■ **SCHRIFTLICHE AUFGABEN**
1. Beantworten Sie anhand des Interviews mit Marianne Buggenhagen die folgenden Fragen:
(a) Wie alt ist Marianne Buggenhagen?
(b) Wie oft hat sie bei den Paralympics Gold gewonnen?
(c) Mit welcher Weite steht Heidi Kuder im Kugelstoß-Finale?
2. Wiederholen Sie den Abschnitt des Interviews mit Marianne Buggenhagen wortgetreu, beginnend mit „Marianne Buggenhagen: „Es“ und fortlaufend bis einschließlich „stehen noch aus.“.
3. Prüfen Sie, ob die folgenden Aussagen mit dem Interview mit Marianne Buggenhagen übereinstimmen. Antworten Sie jeweils mit Ja oder Nein und zitieren Sie die entscheidenden Worte des Interviews.
(a) Heidi Kuder wird seit über drei Jahren trainiert.
(b) Die Laufwettbewerbe sind bereits abgeschlossen.
(c) Marianne Buggenhagen trainiert Heidi Kuder allein.

■ **ZITIERTER TEXTAUSZUG**
============

Marianne Buggenhagen: „Es geht um die absolute Freude an der Bewegung“.
Marianne Buggenhagen parkt unter ihrem Sonnenschirm. Beim Olympiastadion sitzt die 70-jährige Ex-Paralympionikin im Rollstuhl und verfolgt äußerst aufmerksam die Leichtathletik-Wettkämpfe bei den Weltspielen. Die neunmalige Gold-Gewinnerin bei den Paralympics trainiert zusammen mit Nichte Sandra Buggenhagen seit über drei Jahren die Special Olympics Athletin Heidi Kuder. Genau das ist gelebte Inklusion!
Frau Buggenhagen, wie laufen die ersten Weltspiele als Trainerin?
Marianne Buggenhagen: Wir sind zufrieden. Beim Kugelstoßen ist Heidi mit 8,07 Metern bereits im Finale. Die Laufwettbewerbe stehen noch aus.
Die Rolle der Trainerin ist für Sie beide neu. Haben Sie sich als Team mit Heidi Kuder mittlerweile gut eingespielt?

============

■ **DATENSÄTZE**
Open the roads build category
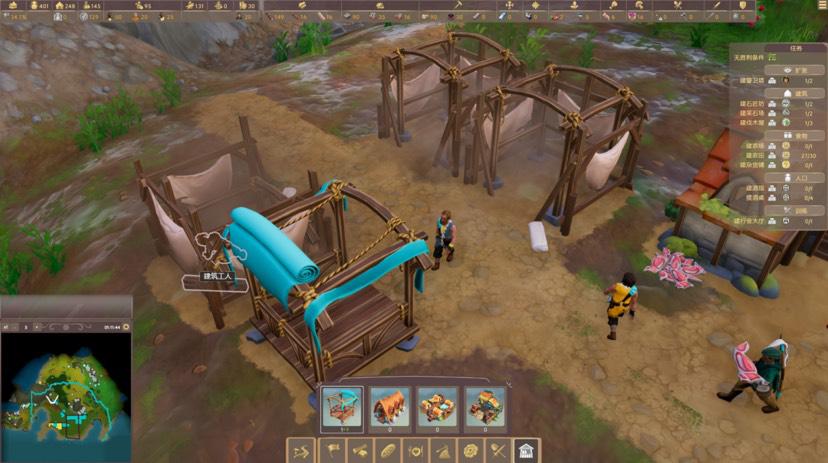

============

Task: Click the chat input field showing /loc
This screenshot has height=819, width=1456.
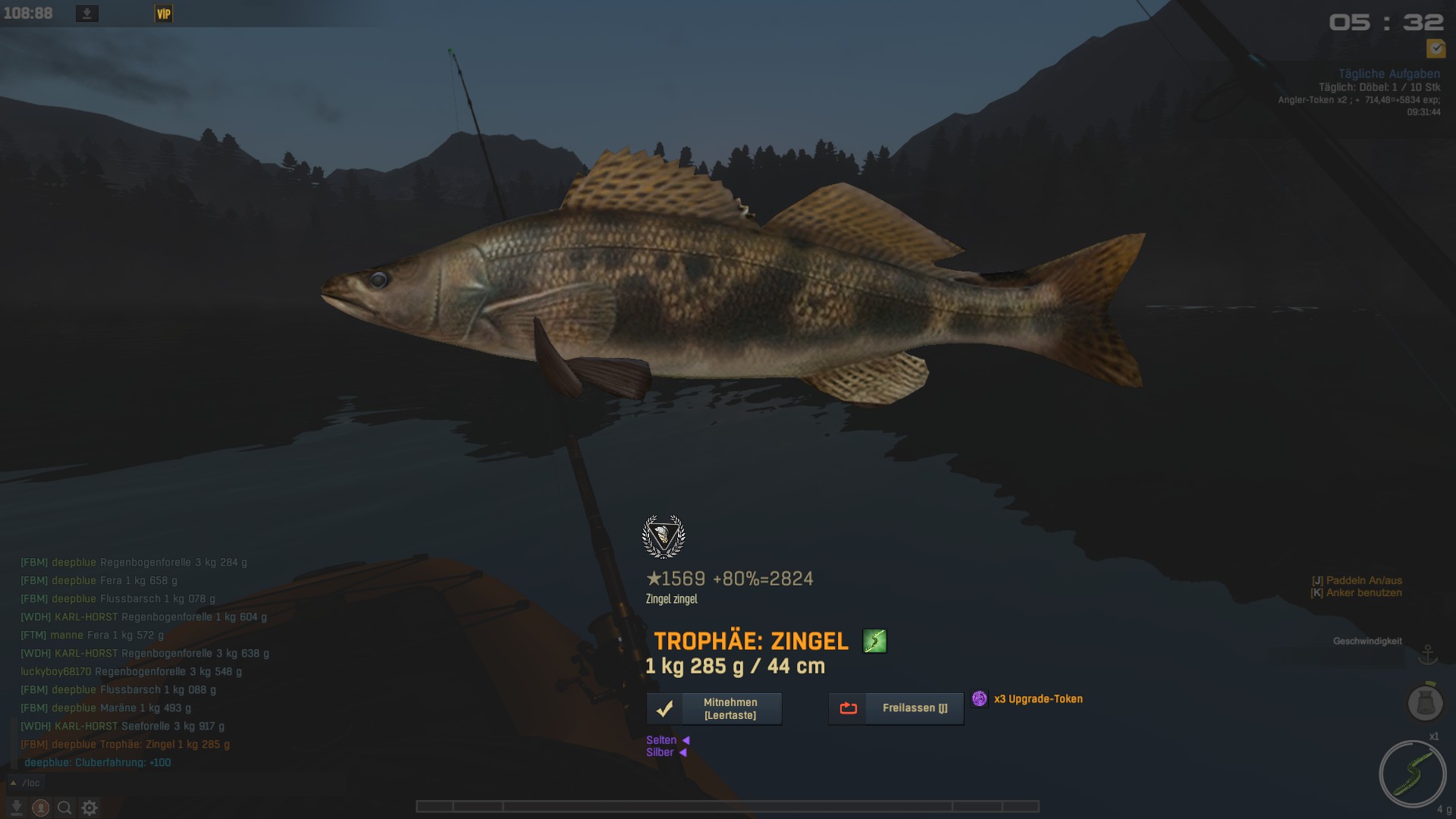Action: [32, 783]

============

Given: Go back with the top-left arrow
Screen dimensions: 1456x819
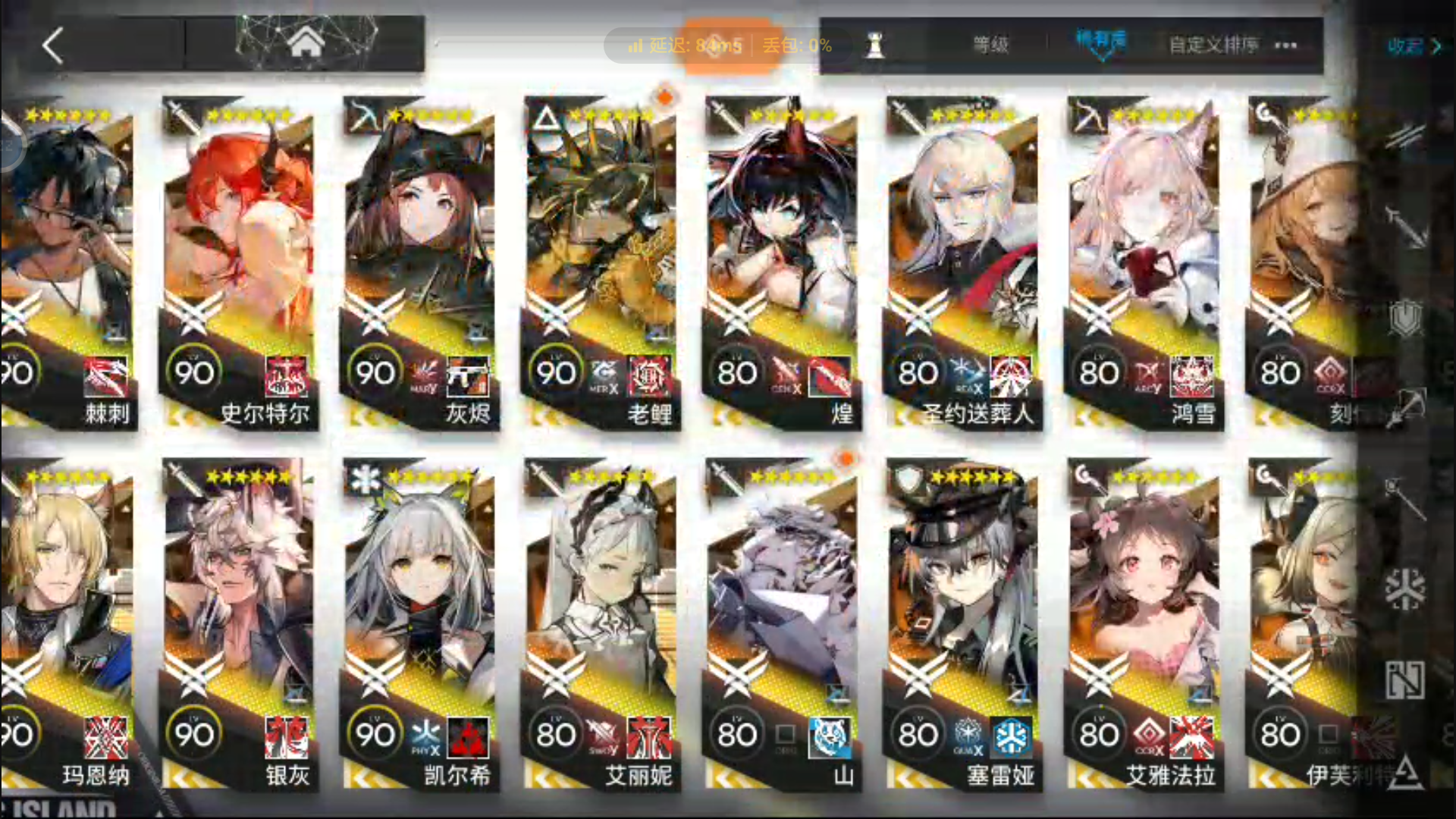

============

■ **SCHRIFTLICHE ANTWORTEN**
1.
(a) 70 Jahre
(b) neunmal
(c) 8,07 Meter

2.
Marianne Buggenhagen: „Es geht um die absolute Freude an der Bewegung“.
Marianne Buggenhagen parkt unter ihrem Sonnenschirm. Beim Olympiastadion sitzt die 70-jährige Ex-Paralympionikin im Rollstuhl und verfolgt äußerst aufmerksam die Leichtathletik-Wettkämpfe bei den Weltspielen. Die neunmalige Gold-Gewinnerin bei den Paralympics trainiert zusammen mit Nichte Sandra Buggenhagen seit über drei Jahren die Special Olympics Athletin Heidi Kuder. Genau das ist gelebte Inklusion!
Frau Buggenhagen, wie laufen die ersten Weltspiele als Trainerin?
Marianne Buggenhagen: Wir sind zufrieden. Beim Kugelstoßen ist Heidi mit 8,07 Metern bereits im Finale. Die Laufwettbewerbe stehen noch aus.

3.
(a) Ja: „seit über drei Jahren“
(b) Nein: „Die Laufwettbewerbe stehen noch aus.“
(c) Nein: „trainiert zusammen mit Nichte Sandra Buggenhagen“